_Kutipan:_
□ □ □ □ □ □ □
Tetapi Zaid justru lebih mengkhawatirkan luka pada kaki Nabi SAW daripada
luka-luka yang dialaminya. Persoalan belum selesai sampai di situ, kaum kafir
Quraisy dengan pimpinan Abu Jahal ternyata telah bersiap-siap menolak
Rasulullah SAW untuk memasuki Makkah, bahkan akan mengusir beliau. Zaid bin
Haritsah bertanya, "Bagaimana caranya engkau memasuki Makkah, Ya
Rasulullah, padahal mereka telah (berniat) mengusir engkau?"
"Wahai
Zaid," Kata Nabi SAW, "Sesungguhnya Allah akan menciptakan
kelonggaran dan jalan keluar dari masalah yang kita hadapi ini. Sungguh Allah
pasti akan menolong agama-Nya dan memenangkan Nabi-Nya….!"
Setelah
hijrah ke Madinah, Zaid tidak pernah terlewat berjuang bersama Rasulullah SAW.
Perang Badar, Perang Uhud, Perang Khandaq dan lain-lainnya, semua diterjuninya
tanpa kenal menyerah. Jika Nabi SAW mengirim suatu pasukan sementara beliau
sendiri tidak mengikutinya, pastilah Zaid yang ditunjuk sebagai pemimpinnya.
Misalnya perang al Jumuh, at Tharaf, al Ish, al Hismi dan beberapa peperangan
lainnya.
Tibalah
pertempuran Mu'tah, sebuah pertempuran tidak berimbang antara pasukan muslim
yang hanya 3.000 orang melawan pasukan Romawi dan sekutunya sebanyak 200.000
orang. Pemicu pertempuran ini adalah terbunuhnya utusan Nabi SAW ke Bushra,
Harits bin Umair RA oleh Syurahbil bin Amr, pemimpin Balqa yang berada di bawah
kekuasaan kaisar Romawi. Pasukan muslim 3.000 orang saat itu adalah yang
terbesar yang pernah dipersiapkan beliau, dan beliau tidak pernah menyangka
bahwa pasukan Romawi akan menghadapinya dengan prajurit sebanyak itu. Tetapi
seperti memperoleh pandangan ke depan (vision), beliau menunjuk tiga orang
sebagai komandan secara berturutan, pertama Zaid bin Haritsah, kedua Ja'far bin
Abi Thalib dan ketiga Abdullah bin Rawahah.
Ketika
pasukan tiba di Mu'an, tidak jauh dari Mu'tah, mereka baru memperoleh informasi
bahwa pasukan Romawi sebanyak 200.000 orang. Mereka bermusyawarah tentang jalan
terbaik, sebab kalau nekad bertempur, sama saja dengan bunuh diri. Setelah
banyak pendapat yang masuk, diputuskan untuk memberitahukan Nabi SAW jumlah
pasukan yang harus dihadapi. Setelah itu terserah petunjuk beliau, apa akan
terus melawan? Menunggu bantuan? Atau apa nanti, terserah perintah Nabi SAW.
□ □ □ □ □ □ □
_Catatan Tersedia:_

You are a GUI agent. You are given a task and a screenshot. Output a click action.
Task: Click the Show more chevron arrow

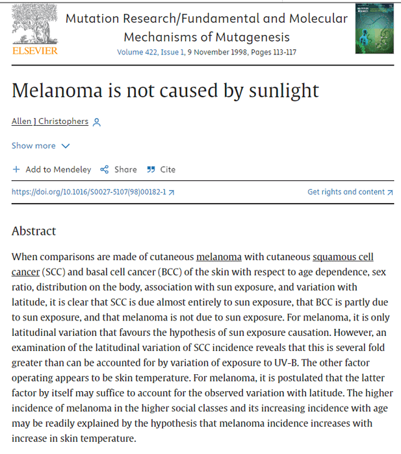click(x=65, y=146)
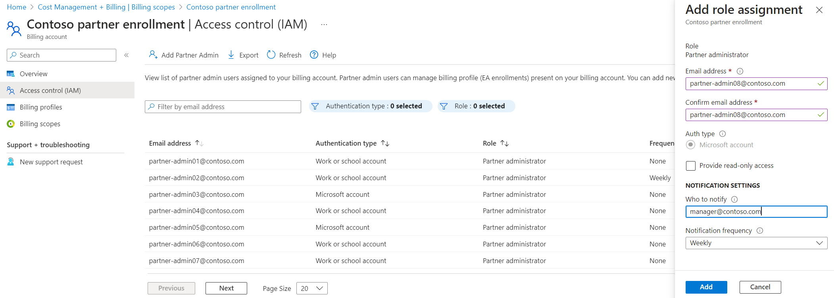Select the Microsoft account radio button
834x298 pixels.
(x=691, y=145)
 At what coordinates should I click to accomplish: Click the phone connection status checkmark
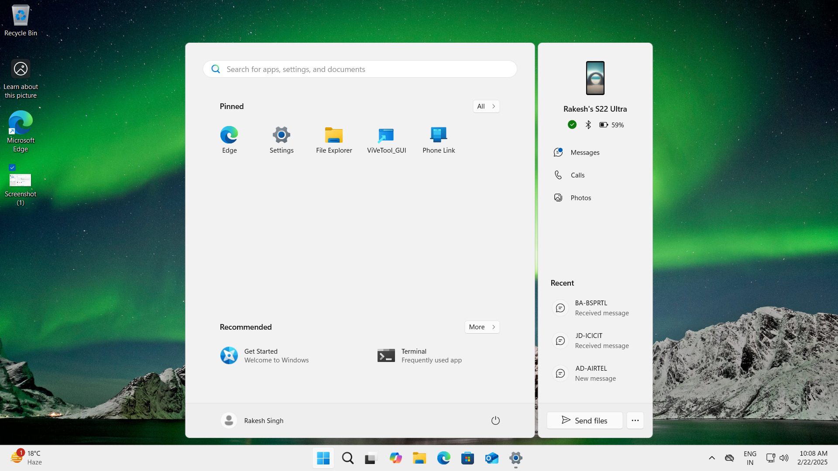(572, 125)
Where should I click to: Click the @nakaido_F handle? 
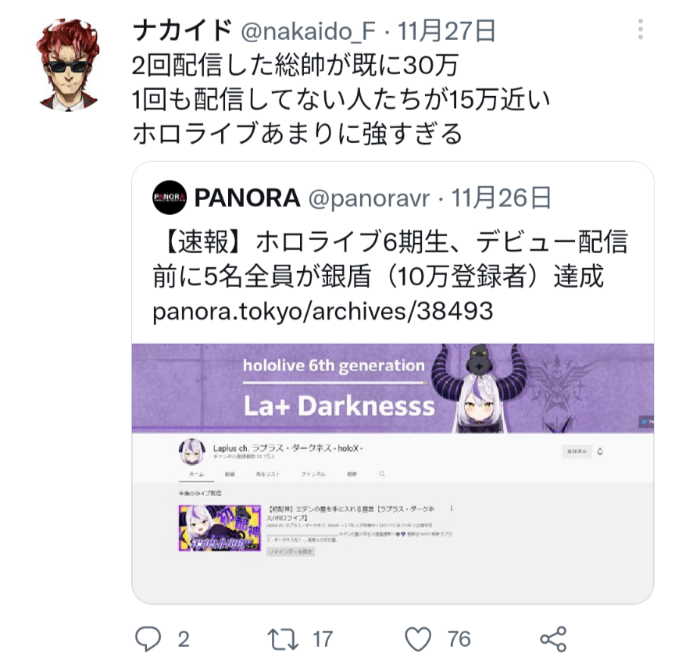click(x=308, y=31)
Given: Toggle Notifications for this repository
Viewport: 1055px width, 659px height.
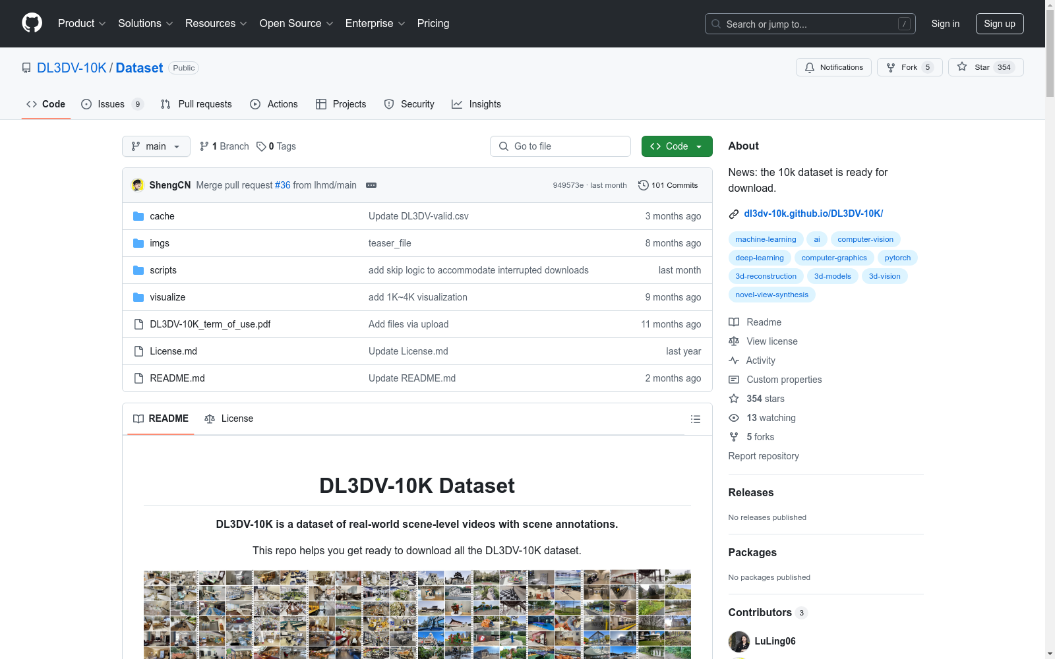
□ □ □ □ □ □ □
_Tujuan:_
#1 Salin dengan tepat bagian kisah Zaid bin Haritsah dari "Misalnya perang al" sampai "Abdullah bin Rawahah.".
#2 Tolong teruskan kisah Zaid bin Haritsah mulai dari tempat kisah itu berhenti.

_Jawaban Tertulis:_
#1
Misalnya perang al Jumuh, at Tharaf, al Ish, al Hismi dan beberapa peperangan
lainnya.
Tibalah
pertempuran Mu'tah, sebuah pertempuran tidak berimbang antara pasukan muslim
yang hanya 3.000 orang melawan pasukan Romawi dan sekutunya sebanyak 200.000
orang. Pemicu pertempuran ini adalah terbunuhnya utusan Nabi SAW ke Bushra,
Harits bin Umair RA oleh Syurahbil bin Amr, pemimpin Balqa yang berada di bawah
kekuasaan kaisar Romawi. Pasukan muslim 3.000 orang saat itu adalah yang
terbesar yang pernah dipersiapkan beliau, dan beliau tidak pernah menyangka
bahwa pasukan Romawi akan menghadapinya dengan prajurit sebanyak itu. Tetapi
seperti memperoleh pandangan ke depan (vision), beliau menunjuk tiga orang
sebagai komandan secara berturutan, pertama Zaid bin Haritsah, kedua Ja'far bin
Abi Thalib dan ketiga Abdullah bin Rawahah.

#2
Tetapi
pendapat tersebut ditentang oleh komandan lapis ke tiga, Abdullah bin Rawahah.
Menurutnya, pertempuran ini adalah karena Allah dan Agama-Nya, bukan karena
jumlah pasukan yang dihadapinya. Rasulullah SAW telah memerintahkan dan tugas
mereka melaksanakannya. Apapun hasilnya adalah kebaikan semata, yakni
kemenangan, atau gugur sebagai syahid. Pendapat Ibnu Rawahah tersebut seolah
menyadarkan mereka, dan menggelorakan semangat berjihad kaum muslimin tersebut,
bukan semata-mata takut dan bunuh-diri.
Pertempuran
hebat antara 3.000 pasukan melawan 200.000 pasukan, sangat mudah diramalkan
bagaimana kesudahannya. Dan seperti "diramalkan" Nabi SAW, Zaid bin
Haritsah gugur dengan luka-luka yang tidak bisa dibayangkan bagaimana parahnya,
jauh lebih parah daripada luka-lukanya sepulang dari Thaif. Namun demikian
tampak sesungging senyum di bibirnya, karena sesungguhnya-lah ia tak sempat
melihat dan mengamati medan pertempuran. Kebun-kebun surga dan
bidadari-bidadari yang jelita seolah menyerunya untuk segera datang, sehingga
apapun dansiapapun yang menghalangi jalannya, ditebasnya habis dengan pedang
dan tombaknya. Dan ia benar-benar telah merasa gembira dan ridha ketika
tubuhnya roboh tak bergerak karena luka-luka yang dialaminya, sementara ruh-nya
terbang tinggi memenuhi panggilan kasih sayang Ilahi. “Yaa ayyatuhan nafsul
muthmainnah, irji-‘ii ilaa robbiki roodhiyatan mardhiyyah, fadhkhuuli fii
‘ibaadii, wadhkhuulii jannatii….!!”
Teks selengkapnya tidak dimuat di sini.